— Passage provided —
____________________

# School is Prison



## Evolution (Nov 1, 2009)

I think it can be like a prison for sure, however overall I didn't dislike it too much


----------



## snail (Oct 13, 2008)

Drake said:


> I agree that school sucks, but hey so does work for most people as well. You can call school a prison if you want to, but learning how to interact with a group, dealing with pressure, deadlines etc. In my opinion school is to easy on the kids now, with everyone getting trophies and ribbons for just entering into a contest. The kids will grow up thinking that everything is bright and shiny, only to have there bright red balloon popped the moment they deal in real life.


 My job doesn't have deadlines, pressure or group decisions. I get lots of hugs, daily naps, any foods I want, and frequent encouragement in the form of compliments and validation. I don't know what kind of bad career choices you made, but they're not universal. Also, a person has the ability to just walk away from a job if it becomes oppressive, abusive or unpleasant, or if it is not well-suited for that person's temperament. There is no such option in schools or prisons.

____________________

— Exercise task 1 —
Write out the school-as-prison thread above word for word, starting with "## snail (Oct" and going on through "in real life.".
— Exercise task 2 —
Continue the forum thread on whether school is a prison, picking up after its final sentence.

— Given records —

____________________

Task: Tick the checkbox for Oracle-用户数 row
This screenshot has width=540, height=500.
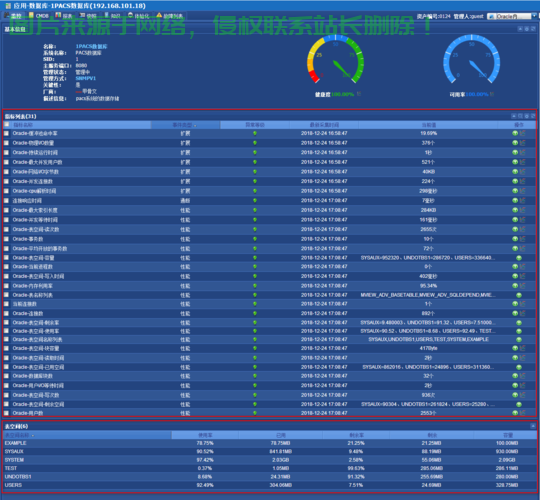Action: point(7,413)
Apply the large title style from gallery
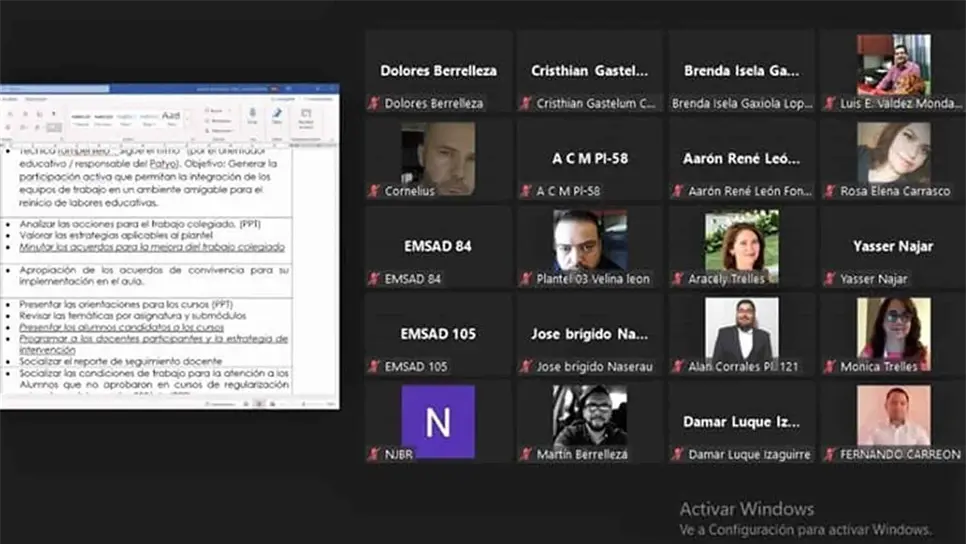 (171, 116)
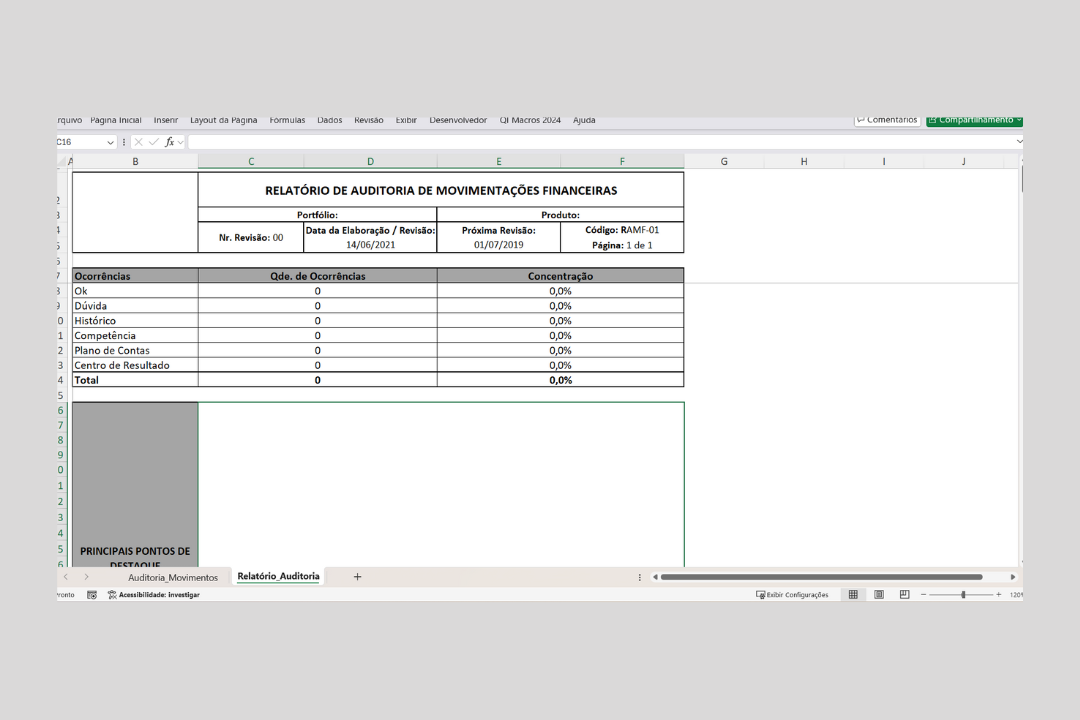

____________________

— Exercise answer 1 —
## snail (Oct 13, 2008)

Drake said:


> I agree that school sucks, but hey so does work for most people as well. You can call school a prison if you want to, but learning how to interact with a group, dealing with pressure, deadlines etc. In my opinion school is to easy on the kids now, with everyone getting trophies and ribbons for just entering into a contest. The kids will grow up thinking that everything is bright and shiny, only to have there bright red balloon popped the moment they deal in real life.

— Exercise answer 2 —
_Posted via Mobile Device_


----------



## INFpharmacist (Aug 7, 2009)

I despised homework. Why on earth is it necessary to sit in school for 7 hours a day and then have to do school work at home? That's not how the real world works... For the majority of people, after they punch-out, they're finished with work.


----------



## Marino (Jun 26, 2009)

It is not a question of whether you like school or not. Someone can like prison, but that does not mean it is not a prison.


----------



## Seducer of the Homeless (Jun 14, 2009)

i was debating this earlier (with myself, of course) 

i hate school, hate it. but instead of all of the other kids, i don't want to get home either. both home and school are prisons to me, i didn't want to go home because i know when i get there i am trapped, i have to please parents, pretend to be happy so that i don't have my things confiscated. i suppose i hate school but there is a hope there, there are other children, i have a hope i can be happy but i know at home this is impossible. at school it is _possible_ that some girl i like we will suddenly connect, that i will actually get a friend, that i could just hug and just...be. but this hope is never fulfilled and i live there either hiding or roaming, looking in from outside at other children's success and happiness, someday that could be me, but it has never happened and never will as long as i stay.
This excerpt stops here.